Rivrb's validation system is two-fold. The first step involves the intake of social media data that is generated on Rivrb and attempting to automatically determine its validity based on several key characteristics that define content validation on Rivrb, such as: The quality of a source, the bias, impartiality, credibility, and reputation of actor(s) involved/mentioned in the post.
Our algorithm then outputs an overall confidence level detailing how confident it is that the information contained in the post is valid. If this confidence level falls below a certain threshold, that particular post is escalated to Rivrb Content Validators. Only validators that have expertise in the domain of the post are contacted. These indipendent validators then conduct research to validate the information and submit their findings to the algorithm.
Content Validators' inputs are assessed against one another and then incorporated into our algorithm's decision making functionality. A new confidence score is generated in the process. All these various activities occur asynchronously, so validation scores on Rivrb are constantly being updated as new information comes in.
Our validation system is distributed in order to ensure content is provided to users in real time. An initial validation score is shown to users when content is posted on the app. As the various elements of Rivrb's validation system perform work and provide results to the central decision making algorithm, validation scores on posts are updated.
This is made possible by utilizing AWS Cloud infrastructure to host many small and compact algorithms that perform work to determine a single element of Rivrb's validation criteria. All these elements work in concert to provide a final output that determines Rivrb Validation Scores (RVS). If all of these elements end up being inconclusive, the post is escalated to Rivrb content validators.

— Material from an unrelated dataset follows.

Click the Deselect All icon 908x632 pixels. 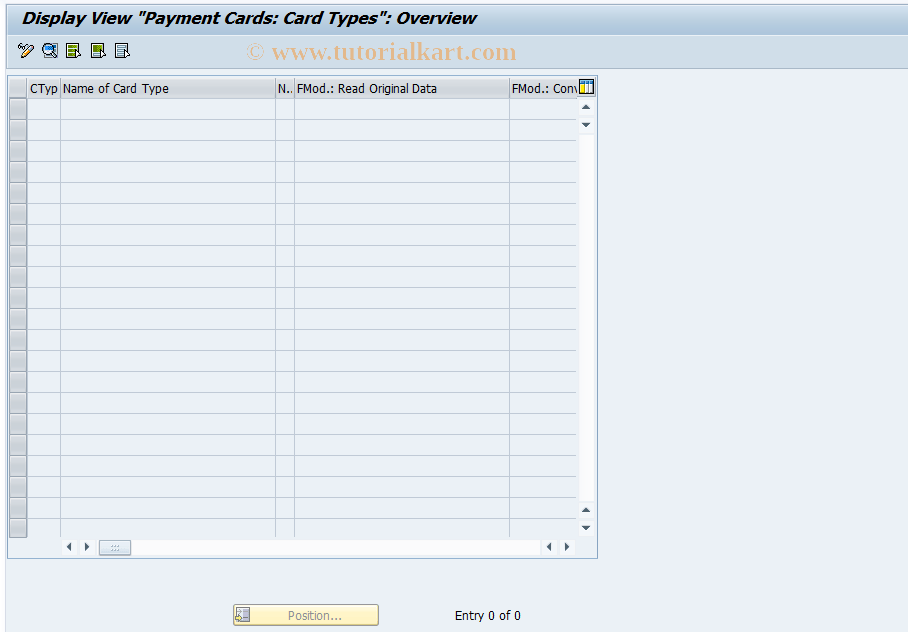pyautogui.click(x=120, y=50)
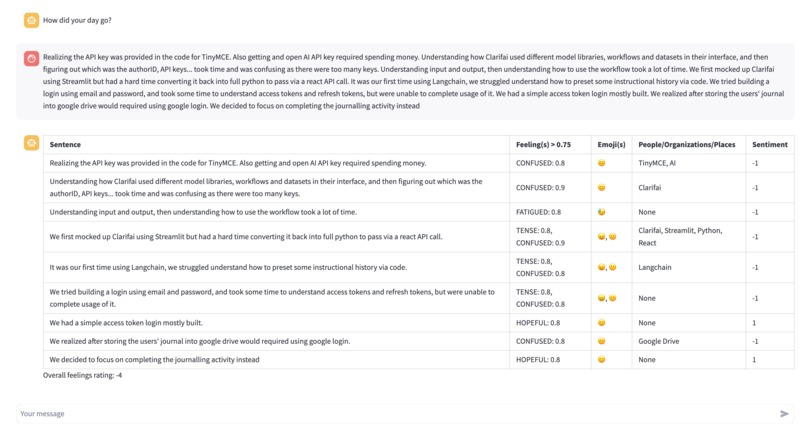
Task: Click the emoji in the Google Drive row
Action: [601, 341]
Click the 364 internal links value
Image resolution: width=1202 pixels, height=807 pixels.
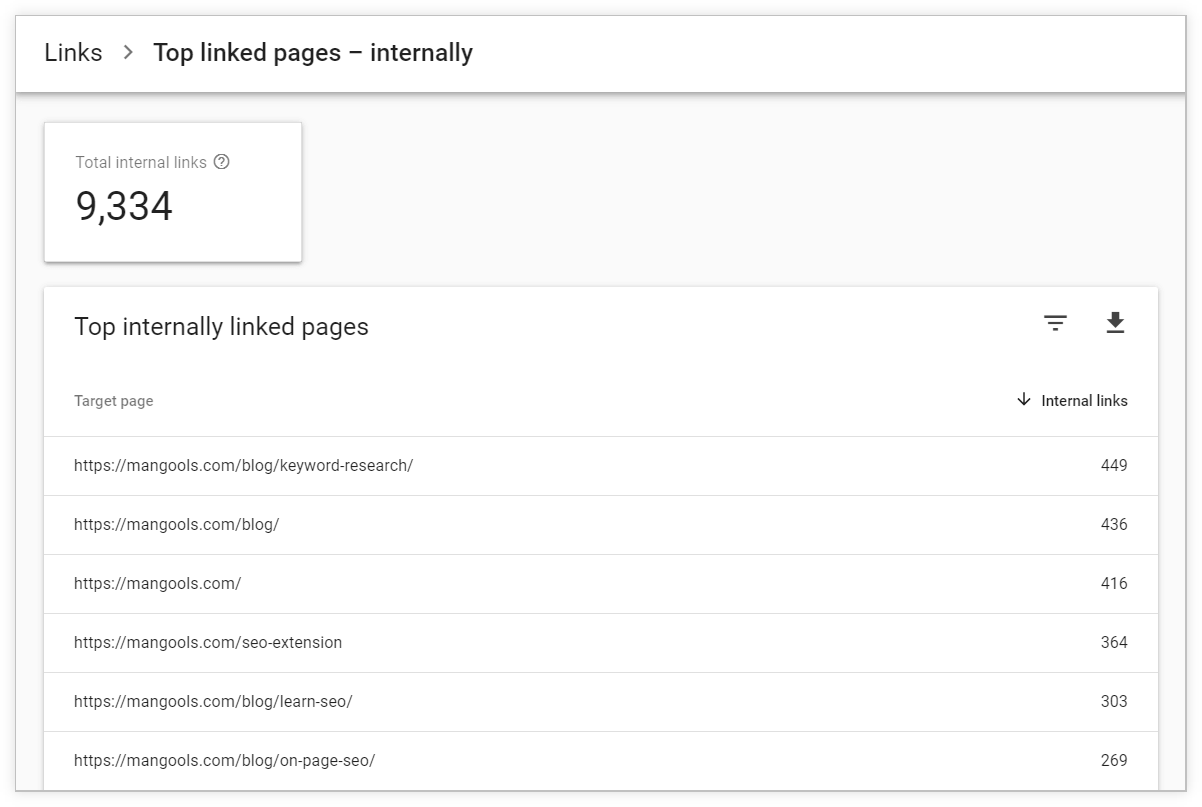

Rivrb Content Validators are everyday social media users on Rivrb that have submitted an application to become a researcher within one of Rivrb's subject domains, such as politics, sports, trending topics, etc. Upon selection as a Rivrb Content Validator, said validator will be given an array of various content within their selected domain to research & submit findings on. Validators get compensated based on the accuracy of their research.
As Rivrb Content Validators research more and more content within their selected domain, they can earn Rivrb certified badges that indicate that they are an expert within that domain. These badges will only be conferred to researchers who have submitted quality research on a significant number of posts in their domain of expertise. These badges are a great source of social proof and a measure of domain expertise and can be used/added on resumes and other documents.
During the summer of 2020, amidst Covid-19 lockdown and the George-Floyd incident, a virtual hackthon called "NYC Coders Hack For Black Lives Matter" was hosted by NYC Coders, a Software Engineering meetup group based in NY that brings aspiring software engineers together to help one another prepare for software engineering related interview questions. The goal of the hackathon was to create software engineering solutions that would lead to better racial equity.
Rivrb's fit in this goal of software related solutions to racial equity was to create a software solution that would shatter online echo-chambers by flipping people's social media feeds. The inspiration came from the fact that our CEO, Calvin Goah, noticed that during the 2016 election when he was a Sophomore at Columbia University that his entire Facebook feed was full of posts that greatly suggested that Hillary Clinton was going to win the election. When that didn't happen, he kept wondering how many people had experienced a similar phenomenon where their social feeds were only dominated by content they typically engaged in. Was everyone in an echo-chamber? And if so, why?
This thought persisted until the 2020 Hackathon brought it all full circle. The impending 2020 Presidential Election was rife with outcries of "fake news" on both sides of the political spectrum. The initail hackathon MVP created a simple web app that would return tweets from a user's opposing political party.
Since then, Rivrb has evolved into a standalone social media application that automatically combats misinformation at the source: On Social Media. Rivrb is a social media application that uses artificial intelligence techniques to automatically fact-check content generated on the app. Moreover, content that Rivrb's automated model is unable to accurately diagnose are sent to Rivrb users that have been approved to be Rivrb Content Validators. This two-fold process ensures that content validation is done swiftly and at high fidelity.
Rivrb's vision is to create a more informed online community, and we are going to achieve that vision by creating a social media platform that automatically validates content!